This is a very small note that as there is nothing more permanent than temporary, the most trivial (at first glance) task takes the most time.
On Friday morning, an acquaintance asked with the question "How to rebuild the world in single-mode on a remote server without KVM?"
“To write a script in / etc / rc that executes / etc / netstart && service sshd start in the part executed in single-mode, and then everything is as usual,” I replied in no vain.
But after two hours the question was repeated and it turned out that everything was not so trivial.
I don’t know if it was just my delusion or, after all, in early versions of FreeBSD / etc / rc it was partially executed in single-mode (for the sake of fairness, I never had to check it), but in 10-ke it really doesn’t work.
So, the task:# uname -opr
FreeBSD 10.1-STABLE amd64
It is necessary to switch from multi-mode to single-mode and get access via ssh.
Go:Once in single-user mode, no scripts are executed, we fix this mistake.
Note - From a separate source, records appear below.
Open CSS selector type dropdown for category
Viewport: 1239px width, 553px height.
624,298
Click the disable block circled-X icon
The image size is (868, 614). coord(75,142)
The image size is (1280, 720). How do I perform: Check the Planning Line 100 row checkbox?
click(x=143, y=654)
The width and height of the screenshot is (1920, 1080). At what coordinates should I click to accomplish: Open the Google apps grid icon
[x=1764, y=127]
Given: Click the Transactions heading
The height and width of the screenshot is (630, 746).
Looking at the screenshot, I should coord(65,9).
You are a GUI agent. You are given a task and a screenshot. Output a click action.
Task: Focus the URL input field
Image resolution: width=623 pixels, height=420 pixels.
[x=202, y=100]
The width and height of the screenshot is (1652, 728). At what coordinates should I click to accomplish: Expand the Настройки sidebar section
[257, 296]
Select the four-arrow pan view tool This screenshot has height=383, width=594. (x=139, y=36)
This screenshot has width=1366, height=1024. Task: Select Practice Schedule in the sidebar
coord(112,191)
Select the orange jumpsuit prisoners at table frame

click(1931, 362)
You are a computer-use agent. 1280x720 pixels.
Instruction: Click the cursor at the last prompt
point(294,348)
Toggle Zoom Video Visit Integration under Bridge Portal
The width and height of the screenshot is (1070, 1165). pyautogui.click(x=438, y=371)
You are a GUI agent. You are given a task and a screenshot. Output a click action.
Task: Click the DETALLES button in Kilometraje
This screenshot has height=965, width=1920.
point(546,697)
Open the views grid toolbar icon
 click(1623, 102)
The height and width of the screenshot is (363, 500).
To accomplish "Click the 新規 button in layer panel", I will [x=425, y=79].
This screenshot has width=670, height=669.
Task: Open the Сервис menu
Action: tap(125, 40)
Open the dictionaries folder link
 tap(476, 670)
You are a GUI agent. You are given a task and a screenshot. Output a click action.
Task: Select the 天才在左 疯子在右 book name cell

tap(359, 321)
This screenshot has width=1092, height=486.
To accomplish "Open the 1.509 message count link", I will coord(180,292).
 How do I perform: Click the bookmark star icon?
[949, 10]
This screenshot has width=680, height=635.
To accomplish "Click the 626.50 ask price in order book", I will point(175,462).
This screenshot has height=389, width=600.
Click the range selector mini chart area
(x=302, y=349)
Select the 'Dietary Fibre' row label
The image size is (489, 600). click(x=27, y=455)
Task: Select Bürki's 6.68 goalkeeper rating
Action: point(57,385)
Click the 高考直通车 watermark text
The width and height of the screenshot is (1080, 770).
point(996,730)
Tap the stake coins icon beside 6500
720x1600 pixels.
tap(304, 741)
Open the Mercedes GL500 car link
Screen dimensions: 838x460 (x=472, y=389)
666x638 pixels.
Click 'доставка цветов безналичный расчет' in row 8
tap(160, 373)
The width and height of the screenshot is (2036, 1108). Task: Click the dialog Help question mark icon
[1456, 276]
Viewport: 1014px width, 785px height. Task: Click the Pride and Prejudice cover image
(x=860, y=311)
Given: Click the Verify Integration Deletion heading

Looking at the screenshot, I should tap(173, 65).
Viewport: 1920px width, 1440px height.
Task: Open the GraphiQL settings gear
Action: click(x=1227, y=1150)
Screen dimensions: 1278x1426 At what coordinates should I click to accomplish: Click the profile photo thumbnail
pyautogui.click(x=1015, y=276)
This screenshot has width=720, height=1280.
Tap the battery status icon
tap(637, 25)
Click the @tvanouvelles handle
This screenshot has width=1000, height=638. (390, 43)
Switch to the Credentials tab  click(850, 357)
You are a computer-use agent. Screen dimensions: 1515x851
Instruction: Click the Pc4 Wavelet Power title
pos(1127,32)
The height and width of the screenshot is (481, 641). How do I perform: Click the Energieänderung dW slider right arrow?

Edit the init sources.
Add the path to our script to /usr/src/sbin/init/pathnames.h
#define _PATH_MYSINGLE "/etc/rc.my_single"
In / usr/src/sbin/init/init.c in the function
single_user add the call
run_script(_PATH_MYSINGLE)
It must be placed somewhere before calling open_console ().
The script itself is called:
/etc/rc.my_single
We collect, set, reboot (maybe there is a way to restart init without rebooting, but I didn’t try my luck on the remote machine):
cd /usr/src/sbin/init && make && make install && shutdown -r now
After downloading to multi-mode to go to single "
shutdown now " or "
init 1 " on an amateur.
Well, then everything is as usual.
ps: Maybe I'm complicating everything and is there an easier way?